In the past, automation did contribute to growth, but the number of jobs created was always much smaller than those eliminated. Most of the jobs that were created were as a result of a steady rise in global consumption for decades. As just about every nation's population is aging (less kids per capita) and the last large generation is beginning mass retirement, global consumption has not only stopped growing, it will start retracting. Fortunately for us, the US and Mexico baby boomers actually had a lot of kids relative to most other countries, so we should be much better off over the next couple decades than most of the world.
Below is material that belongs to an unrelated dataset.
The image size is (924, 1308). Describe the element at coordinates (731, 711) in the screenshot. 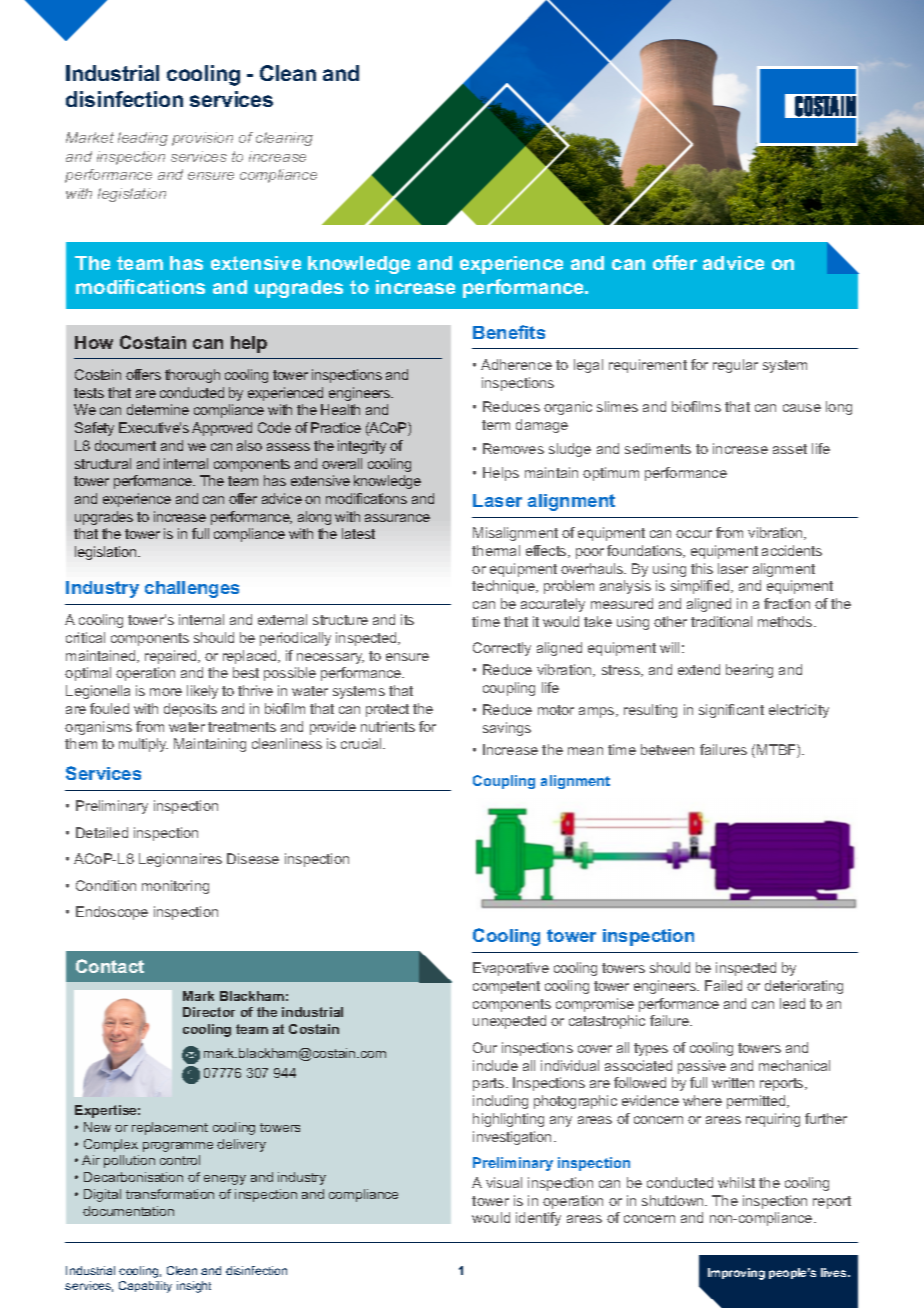

I see `significant` at that location.
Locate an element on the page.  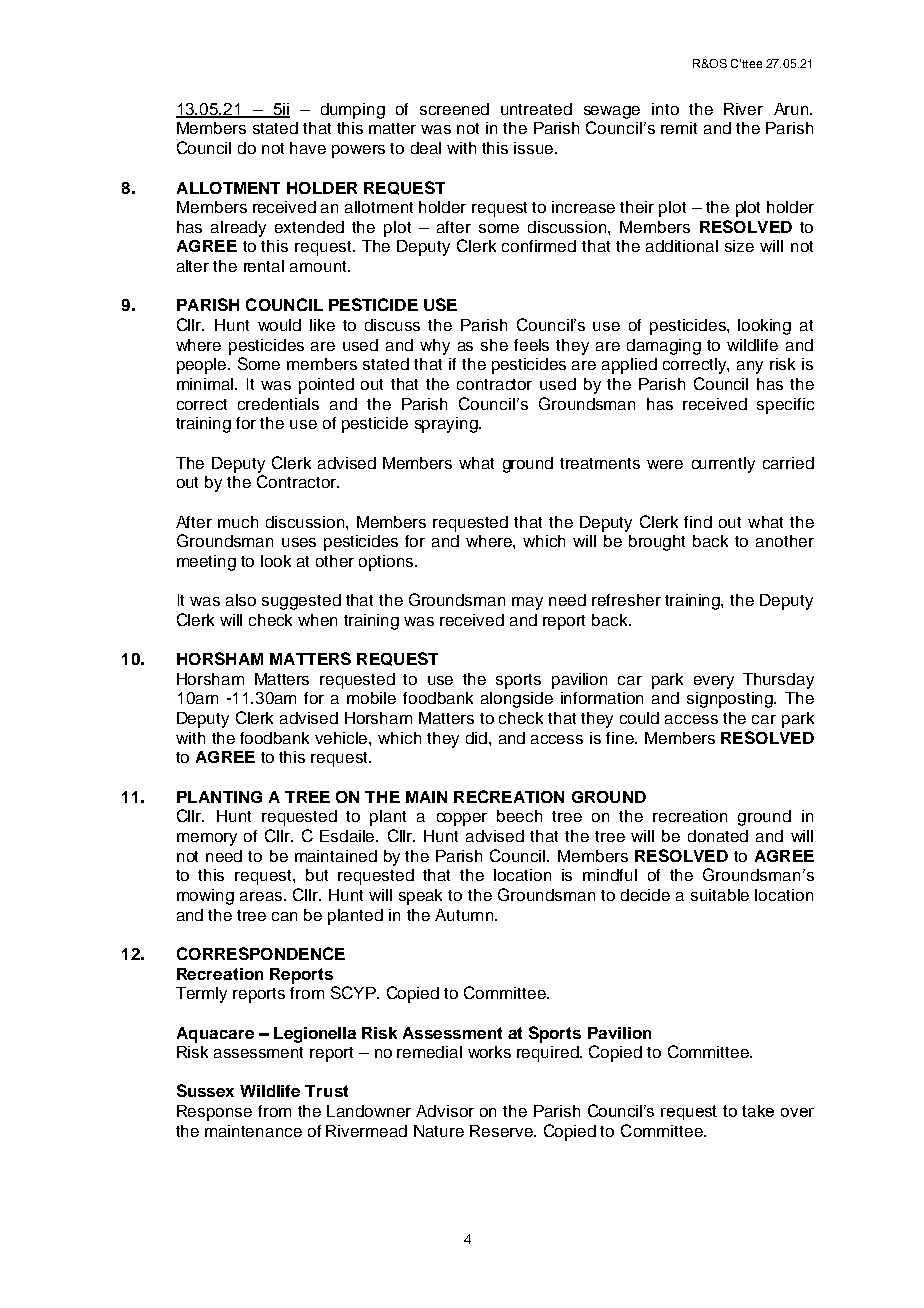
Reserve is located at coordinates (502, 1131).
For decades, the rate of automation was slowed dramatically by shipping manufacturing overseas to stable countries with the lowest wages. This trend is stopping for a couple of reasons; in many manufacturing sectors, automation is about to become cheaper than the cheapest labor and, just as importantly, globalization is dieing and manufacturing is becoming more regional. In the next couple of decades, manufacturing in the US and Mexico will skyrocket.
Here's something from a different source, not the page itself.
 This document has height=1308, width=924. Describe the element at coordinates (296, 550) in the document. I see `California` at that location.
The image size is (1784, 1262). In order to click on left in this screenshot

Automation used to happen slowly, to a couple of sectors at a time. With global consumption shrinking, manufacturing shifting to regional, rather than global, and with automation affecting almost all fields at once instead of a few at a time, the rate of automation is dramatically increasing. Those that clung to the idea that automation creates more jobs than it replaces are in for a rude awakening very soon. The US and Mexico will be somewhat insulated against this over the next decade or two, but gen Z and the following generation will face bigger challenges that we ever did.